Written exercise
Copy the listing word for word, beginning at the line that contains "Choose Extract here (smart new folder)" and ending after the line that contains "(x=696, y=243)".

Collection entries
=======

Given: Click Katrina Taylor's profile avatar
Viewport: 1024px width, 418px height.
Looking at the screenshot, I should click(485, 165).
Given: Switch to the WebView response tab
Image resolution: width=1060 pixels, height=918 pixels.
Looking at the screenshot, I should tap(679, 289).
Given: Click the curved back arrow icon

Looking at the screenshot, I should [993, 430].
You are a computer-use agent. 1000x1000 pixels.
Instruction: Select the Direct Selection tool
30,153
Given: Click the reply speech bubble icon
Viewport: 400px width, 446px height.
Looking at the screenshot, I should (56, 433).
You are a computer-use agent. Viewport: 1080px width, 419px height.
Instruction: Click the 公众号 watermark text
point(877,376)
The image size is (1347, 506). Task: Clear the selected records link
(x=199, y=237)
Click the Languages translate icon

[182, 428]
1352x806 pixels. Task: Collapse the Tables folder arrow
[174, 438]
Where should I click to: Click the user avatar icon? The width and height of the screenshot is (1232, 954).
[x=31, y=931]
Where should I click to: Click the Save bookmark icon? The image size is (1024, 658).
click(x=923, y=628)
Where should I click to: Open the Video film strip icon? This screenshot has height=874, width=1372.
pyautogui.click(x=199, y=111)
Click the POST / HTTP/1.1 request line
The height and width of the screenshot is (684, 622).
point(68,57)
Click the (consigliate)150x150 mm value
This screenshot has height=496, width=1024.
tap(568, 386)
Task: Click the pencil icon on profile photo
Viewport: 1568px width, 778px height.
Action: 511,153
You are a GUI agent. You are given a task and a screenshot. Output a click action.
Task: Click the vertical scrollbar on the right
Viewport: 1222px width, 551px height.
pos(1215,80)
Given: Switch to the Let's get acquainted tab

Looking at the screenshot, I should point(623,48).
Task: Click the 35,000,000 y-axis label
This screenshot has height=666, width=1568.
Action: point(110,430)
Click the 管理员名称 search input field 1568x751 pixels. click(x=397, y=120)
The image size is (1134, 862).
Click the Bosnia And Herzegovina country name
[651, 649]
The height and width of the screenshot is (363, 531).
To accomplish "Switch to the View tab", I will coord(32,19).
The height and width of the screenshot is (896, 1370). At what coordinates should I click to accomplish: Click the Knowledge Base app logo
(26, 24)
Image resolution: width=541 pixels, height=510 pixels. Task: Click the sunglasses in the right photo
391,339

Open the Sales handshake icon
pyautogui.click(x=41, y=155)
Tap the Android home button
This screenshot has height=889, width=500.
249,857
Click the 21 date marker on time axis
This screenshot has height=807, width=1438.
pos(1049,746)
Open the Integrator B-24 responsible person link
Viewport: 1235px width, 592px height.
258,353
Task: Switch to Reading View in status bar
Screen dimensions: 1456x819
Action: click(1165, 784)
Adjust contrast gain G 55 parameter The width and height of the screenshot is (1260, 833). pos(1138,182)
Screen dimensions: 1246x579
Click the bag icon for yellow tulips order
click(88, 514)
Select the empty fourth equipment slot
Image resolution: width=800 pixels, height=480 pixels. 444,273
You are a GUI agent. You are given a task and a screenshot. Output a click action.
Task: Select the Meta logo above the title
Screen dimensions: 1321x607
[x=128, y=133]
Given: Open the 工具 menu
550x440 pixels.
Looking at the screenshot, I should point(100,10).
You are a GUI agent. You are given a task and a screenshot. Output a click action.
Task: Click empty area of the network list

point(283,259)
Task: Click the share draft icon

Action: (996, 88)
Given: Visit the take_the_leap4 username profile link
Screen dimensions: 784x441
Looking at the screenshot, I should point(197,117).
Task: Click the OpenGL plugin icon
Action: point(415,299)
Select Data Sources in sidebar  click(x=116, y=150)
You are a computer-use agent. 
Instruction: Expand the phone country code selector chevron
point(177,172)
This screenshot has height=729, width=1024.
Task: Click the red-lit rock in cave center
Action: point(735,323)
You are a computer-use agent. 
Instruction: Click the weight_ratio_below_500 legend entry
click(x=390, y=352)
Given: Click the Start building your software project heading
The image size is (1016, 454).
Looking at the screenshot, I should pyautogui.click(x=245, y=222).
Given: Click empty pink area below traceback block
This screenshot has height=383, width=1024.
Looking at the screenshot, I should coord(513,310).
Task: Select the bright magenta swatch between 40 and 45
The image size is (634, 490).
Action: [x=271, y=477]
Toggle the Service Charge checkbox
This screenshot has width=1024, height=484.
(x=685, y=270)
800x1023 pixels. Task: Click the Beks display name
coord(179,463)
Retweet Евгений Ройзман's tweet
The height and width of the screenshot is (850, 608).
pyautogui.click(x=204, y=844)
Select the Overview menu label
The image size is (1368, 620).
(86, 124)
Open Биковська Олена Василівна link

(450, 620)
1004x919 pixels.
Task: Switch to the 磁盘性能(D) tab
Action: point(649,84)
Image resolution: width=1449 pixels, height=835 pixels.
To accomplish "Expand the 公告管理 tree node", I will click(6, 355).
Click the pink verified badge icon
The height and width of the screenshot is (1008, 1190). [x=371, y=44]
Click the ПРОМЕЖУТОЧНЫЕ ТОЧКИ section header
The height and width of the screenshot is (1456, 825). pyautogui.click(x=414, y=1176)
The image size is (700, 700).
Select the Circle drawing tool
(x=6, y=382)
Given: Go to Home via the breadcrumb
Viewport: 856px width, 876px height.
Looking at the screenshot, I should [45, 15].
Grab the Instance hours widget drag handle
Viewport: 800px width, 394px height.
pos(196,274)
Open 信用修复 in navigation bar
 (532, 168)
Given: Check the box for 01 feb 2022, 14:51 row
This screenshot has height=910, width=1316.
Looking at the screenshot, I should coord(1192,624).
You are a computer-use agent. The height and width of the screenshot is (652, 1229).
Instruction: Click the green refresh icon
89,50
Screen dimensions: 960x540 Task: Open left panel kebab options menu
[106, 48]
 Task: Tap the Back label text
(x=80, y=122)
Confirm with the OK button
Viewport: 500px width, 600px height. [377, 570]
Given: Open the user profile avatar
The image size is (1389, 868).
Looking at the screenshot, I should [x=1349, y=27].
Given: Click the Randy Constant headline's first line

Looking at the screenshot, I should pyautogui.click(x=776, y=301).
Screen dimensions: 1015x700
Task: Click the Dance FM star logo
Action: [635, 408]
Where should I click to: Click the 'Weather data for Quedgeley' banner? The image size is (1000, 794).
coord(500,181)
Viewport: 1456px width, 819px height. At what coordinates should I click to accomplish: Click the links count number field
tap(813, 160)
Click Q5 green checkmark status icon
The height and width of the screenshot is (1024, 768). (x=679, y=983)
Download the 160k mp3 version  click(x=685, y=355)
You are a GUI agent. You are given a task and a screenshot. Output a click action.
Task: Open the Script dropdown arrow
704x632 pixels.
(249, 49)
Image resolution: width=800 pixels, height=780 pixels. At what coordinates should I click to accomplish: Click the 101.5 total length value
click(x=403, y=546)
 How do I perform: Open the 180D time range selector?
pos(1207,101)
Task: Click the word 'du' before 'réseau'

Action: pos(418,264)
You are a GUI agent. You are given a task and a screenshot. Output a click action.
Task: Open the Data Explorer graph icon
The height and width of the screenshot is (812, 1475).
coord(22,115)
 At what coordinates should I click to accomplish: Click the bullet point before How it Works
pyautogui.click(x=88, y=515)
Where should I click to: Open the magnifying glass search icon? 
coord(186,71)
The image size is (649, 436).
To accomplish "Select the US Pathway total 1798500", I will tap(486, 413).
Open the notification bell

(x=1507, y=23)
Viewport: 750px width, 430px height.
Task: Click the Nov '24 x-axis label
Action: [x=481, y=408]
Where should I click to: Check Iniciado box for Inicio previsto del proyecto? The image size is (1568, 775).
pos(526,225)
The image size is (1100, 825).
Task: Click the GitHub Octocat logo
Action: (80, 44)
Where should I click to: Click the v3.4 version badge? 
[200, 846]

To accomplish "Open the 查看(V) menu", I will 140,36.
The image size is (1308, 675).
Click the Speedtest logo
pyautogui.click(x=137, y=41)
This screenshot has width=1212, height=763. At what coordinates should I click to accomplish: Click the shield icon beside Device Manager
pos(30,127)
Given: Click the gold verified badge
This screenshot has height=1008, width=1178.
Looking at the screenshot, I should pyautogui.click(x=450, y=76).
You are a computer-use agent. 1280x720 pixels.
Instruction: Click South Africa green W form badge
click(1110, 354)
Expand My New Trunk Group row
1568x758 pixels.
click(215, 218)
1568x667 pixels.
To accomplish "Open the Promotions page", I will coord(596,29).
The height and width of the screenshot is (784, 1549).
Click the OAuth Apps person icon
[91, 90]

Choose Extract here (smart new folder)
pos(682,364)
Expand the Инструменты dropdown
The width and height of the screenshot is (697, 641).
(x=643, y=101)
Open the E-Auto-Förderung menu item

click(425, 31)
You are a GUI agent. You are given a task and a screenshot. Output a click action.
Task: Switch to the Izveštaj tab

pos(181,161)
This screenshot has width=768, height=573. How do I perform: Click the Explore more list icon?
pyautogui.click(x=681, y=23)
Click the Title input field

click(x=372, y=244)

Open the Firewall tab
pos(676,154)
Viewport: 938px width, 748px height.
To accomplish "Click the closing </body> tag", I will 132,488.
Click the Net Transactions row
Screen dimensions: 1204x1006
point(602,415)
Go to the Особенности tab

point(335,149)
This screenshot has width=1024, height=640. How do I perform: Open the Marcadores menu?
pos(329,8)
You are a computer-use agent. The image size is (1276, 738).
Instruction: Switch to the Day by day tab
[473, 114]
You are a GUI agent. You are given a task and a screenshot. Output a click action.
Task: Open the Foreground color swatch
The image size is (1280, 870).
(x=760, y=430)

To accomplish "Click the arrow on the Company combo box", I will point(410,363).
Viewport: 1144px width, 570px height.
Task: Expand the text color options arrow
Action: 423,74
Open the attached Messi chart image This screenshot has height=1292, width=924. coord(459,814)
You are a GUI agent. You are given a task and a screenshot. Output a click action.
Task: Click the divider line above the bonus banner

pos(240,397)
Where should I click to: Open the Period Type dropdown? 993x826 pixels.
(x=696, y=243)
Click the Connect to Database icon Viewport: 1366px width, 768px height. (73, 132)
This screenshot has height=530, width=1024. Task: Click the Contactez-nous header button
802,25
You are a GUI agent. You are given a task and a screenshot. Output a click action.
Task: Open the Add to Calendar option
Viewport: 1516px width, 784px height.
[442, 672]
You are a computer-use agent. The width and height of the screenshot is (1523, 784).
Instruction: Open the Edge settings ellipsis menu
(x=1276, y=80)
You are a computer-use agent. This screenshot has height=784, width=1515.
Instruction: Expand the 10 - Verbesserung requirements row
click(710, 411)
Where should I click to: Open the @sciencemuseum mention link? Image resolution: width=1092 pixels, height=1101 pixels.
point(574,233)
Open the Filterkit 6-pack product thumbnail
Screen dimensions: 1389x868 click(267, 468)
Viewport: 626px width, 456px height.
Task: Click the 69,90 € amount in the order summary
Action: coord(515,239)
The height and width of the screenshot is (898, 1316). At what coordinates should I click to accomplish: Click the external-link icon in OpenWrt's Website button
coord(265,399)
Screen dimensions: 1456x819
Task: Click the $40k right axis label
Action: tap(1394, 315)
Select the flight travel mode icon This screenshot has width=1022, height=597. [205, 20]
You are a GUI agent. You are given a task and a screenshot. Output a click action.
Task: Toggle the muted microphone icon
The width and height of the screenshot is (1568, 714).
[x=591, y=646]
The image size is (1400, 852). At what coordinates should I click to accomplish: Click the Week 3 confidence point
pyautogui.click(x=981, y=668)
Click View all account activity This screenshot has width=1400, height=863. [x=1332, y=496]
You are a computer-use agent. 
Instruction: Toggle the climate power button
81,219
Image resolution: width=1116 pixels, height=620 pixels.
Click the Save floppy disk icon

=======

Finished exercise
Choose Extract here (smart new folder)
pos(682,364)
Expand the Инструменты dropdown
The width and height of the screenshot is (697, 641).
(x=643, y=101)
Open the E-Auto-Förderung menu item

click(425, 31)
You are a GUI agent. You are given a task and a screenshot. Output a click action.
Task: Switch to the Izveštaj tab

pos(181,161)
This screenshot has width=768, height=573. How do I perform: Click the Explore more list icon?
pyautogui.click(x=681, y=23)
Click the Title input field

click(x=372, y=244)

Open the Firewall tab
pos(676,154)
Viewport: 938px width, 748px height.
To accomplish "Click the closing </body> tag", I will 132,488.
Click the Net Transactions row
Screen dimensions: 1204x1006
point(602,415)
Go to the Особенности tab

point(335,149)
This screenshot has width=1024, height=640. How do I perform: Open the Marcadores menu?
pos(329,8)
You are a computer-use agent. The image size is (1276, 738).
Instruction: Switch to the Day by day tab
[473, 114]
You are a GUI agent. You are given a task and a screenshot. Output a click action.
Task: Open the Foreground color swatch
The image size is (1280, 870).
(x=760, y=430)

To accomplish "Click the arrow on the Company combo box", I will point(410,363).
Viewport: 1144px width, 570px height.
Task: Expand the text color options arrow
Action: 423,74
Open the attached Messi chart image This screenshot has height=1292, width=924. coord(459,814)
You are a GUI agent. You are given a task and a screenshot. Output a click action.
Task: Click the divider line above the bonus banner

pos(240,397)
Where should I click to: Open the Period Type dropdown? 993x826 pixels.
(x=696, y=243)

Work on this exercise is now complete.